Concord Management was named in the grand jury indictment returned in February that also charged 13 Russians, and other entities allegedly linked to the effort. Those other defendants have not appeared in court, and Mueller’s team has said that they have had trouble delivering the summons.

Court documents filed over the weekend revealed a dispute between Mueller’s prosecutors and Concord Management, represented by Reed Smith attorneys Eric Dubelier and Katherine Seikaly, over whether Concord Management had properly been served.

Those court filings also revealed that in April, the day Dubelier and Seikaly formally entered their representation of Concord Management on the case’s dockets, they sent Mueller an extensive discovery request. Mueller’s team balked at going forward with the discovery without formal confirmation that Concord Management had accepted its summons, citing in a Friday filing the national security concerns involved in the discovery production. The discovery issue was not discussed at Wednesday’s hearing.

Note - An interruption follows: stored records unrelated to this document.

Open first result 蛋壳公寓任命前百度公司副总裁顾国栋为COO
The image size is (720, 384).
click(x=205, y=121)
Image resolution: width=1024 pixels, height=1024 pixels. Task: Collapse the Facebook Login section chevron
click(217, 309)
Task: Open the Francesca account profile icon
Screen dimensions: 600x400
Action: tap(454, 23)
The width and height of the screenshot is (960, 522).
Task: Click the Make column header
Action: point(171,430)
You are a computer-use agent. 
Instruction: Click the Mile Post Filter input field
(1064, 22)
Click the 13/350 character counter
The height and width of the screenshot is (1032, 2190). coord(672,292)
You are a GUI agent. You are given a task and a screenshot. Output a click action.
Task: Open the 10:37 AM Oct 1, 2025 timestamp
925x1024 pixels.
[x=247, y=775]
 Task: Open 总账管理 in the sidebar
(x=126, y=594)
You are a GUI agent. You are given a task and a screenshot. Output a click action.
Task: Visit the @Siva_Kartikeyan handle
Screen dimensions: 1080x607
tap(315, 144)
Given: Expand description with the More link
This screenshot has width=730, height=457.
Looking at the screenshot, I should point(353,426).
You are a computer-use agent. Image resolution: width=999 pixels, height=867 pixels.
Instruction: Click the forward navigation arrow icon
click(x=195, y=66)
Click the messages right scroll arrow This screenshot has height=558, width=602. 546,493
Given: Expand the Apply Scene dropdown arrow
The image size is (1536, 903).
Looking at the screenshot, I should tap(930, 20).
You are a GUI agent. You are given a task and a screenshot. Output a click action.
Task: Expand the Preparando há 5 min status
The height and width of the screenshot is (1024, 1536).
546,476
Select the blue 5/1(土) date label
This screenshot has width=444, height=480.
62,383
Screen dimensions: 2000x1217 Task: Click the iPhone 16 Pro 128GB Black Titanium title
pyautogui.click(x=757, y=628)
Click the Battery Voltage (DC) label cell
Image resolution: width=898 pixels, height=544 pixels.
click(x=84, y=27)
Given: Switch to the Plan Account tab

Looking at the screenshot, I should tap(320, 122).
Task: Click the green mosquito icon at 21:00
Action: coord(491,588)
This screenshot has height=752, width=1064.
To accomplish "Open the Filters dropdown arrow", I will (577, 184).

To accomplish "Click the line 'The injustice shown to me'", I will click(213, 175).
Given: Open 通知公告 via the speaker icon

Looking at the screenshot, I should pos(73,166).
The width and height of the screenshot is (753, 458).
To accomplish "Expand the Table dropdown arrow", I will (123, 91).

On Wednesday, Dubelier said Concord Management was submitting to the court’s jurisdiction and confirmed that the company had read a publicly-available version of the indictment.

Concord Management is partially owned by Yevgeniy Prigozhin, a Kremlin-linked restaurant mogul who was also named in the February indictment. It was one of the entities sanction by the U.S. in March for it involvement in Russian cyberattacks.

Magistrate Judge Michael Harvey asked Dubelier whether he was also authorized to represent Concord Catering, another company named in the February indictment. Invoking the old saying about prosecutors’ ability to indict a ham sandwich, Dubelier said that Concord Catering did not legally exist at the time in question, and that for Wednesday’s purposes, he was not authorized to speak on its behalf.

The lawyer representing Mueller’s team, Jeannie Rhee, brought up the question of Dubelier’s representation of Concord Catering again, pointing to filings with the Treasury’s Department’s Office of Foreign Assets Control, which oversees the implementation of sanctions.

Dubelier shot back that it was “disturbing” that the prosecutors had access to the “confidential” filings.

Another hearing in the case has been scheduled for May 16.